Comics about mathematics, science, and the student life.

Idea Diffusion

Diffusion of dots from left to right across a membrane. On the left, there is a bunch of dots representing "My beautiful ideas". On the right, there are only a few dots, representing "What ends up working". The membrane is the reality filter.

“Why does that pesky membrane have to be there at all?!”

“Maybe because it protects us from all your bad ideas as well?”

Notation Conflicts

A pie chart of writing a paper. A small section involves writing the paper. The bulk is for fixing notation conflicts.

Why can’t everyone just read my mind and not worry about the bad notation?!

Low-Hanging Fruit

A graph of "Low-hanging fruit" versus "Popularity of a field". When a field isn't popular, there's a ton of low-hanging fruit. As the field becomes more popular though, that kind of fruit diminishes.

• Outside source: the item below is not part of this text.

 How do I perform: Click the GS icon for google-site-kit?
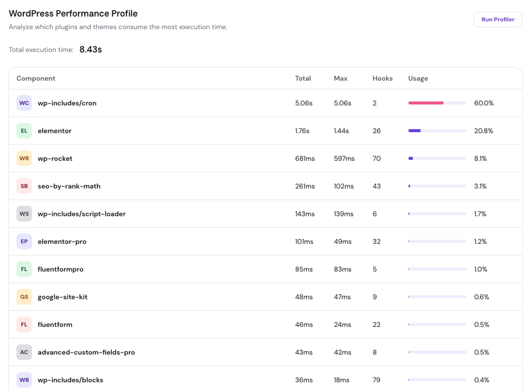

“But how will I know if the unpopular field I choose will have good, important fruit?”

“And that’s why you’ve got to be in it for the fruit itself, not what anyone else says.”

Slippery Slope

A graph of Mood versus Negativity. The graph depicts a plateau with a steep cliff. You're walking on the plateau towards the slope, and a good friend is there to point behind you and say, "Let's go *that* way."

And you can bring the same gift to your friends.

Regression to the Mean

Left panel: A professor is writing on the board and a student asks, "Professor, can you write a bit bigger?" They say "Sure!" Right panel: The text on the board says "Let x be a random..." The writing gets smaller and smaller until its illegible gibberish.

The recurrences in writing size are a direct imprint of the persistence of students sitting beyond the front row.

Games

A Venn diagram of "Games you're good at" and "Good games to play". The intersection is where to focus.

Note: Those good games to play depend on you, not just on what everyone else tells you.

Staring Into The Distance

A graph of "Staring into the distance" versus "How deep you are in a math problem". As you go deeper, you end up staring into the distance far more.

“You’re not listening to me. Are you thinking about your math problem again?”

“…No, I’m just looking at something.”

“What? There’s nothing in front of you.”

“Sure there is. I’m staring at…uh, that point at infinity!”

Timeline Accuracy

A graph of "Accuracy in predicting timelines" versus "Stress". As the accuracy increases, stress decreases.

“I’m super accurate in predicting how long it will take me to finish things!”

“Oh, really?”

“Sure, after the fourth or fifth revision, I’m superb.”

Remarkable Opportunity

A high jump setup with three bars. The highest one (dashed line) is what we imagine the bar for remarkable is. The much lower middle bar is in reality, and below that is where most work lands.

That little extra effort matters.

Mathematical Gems

A shiny mathematical gem lies deep below the Earth. Between the surface and the gem is a thick layer of technical jargon, including research papers, presentations, and small veins of exposition. A person has a shovel while their friend says, "Have fun digging!"

As Ben Orlin says, some people never get to see the beauty of those gems.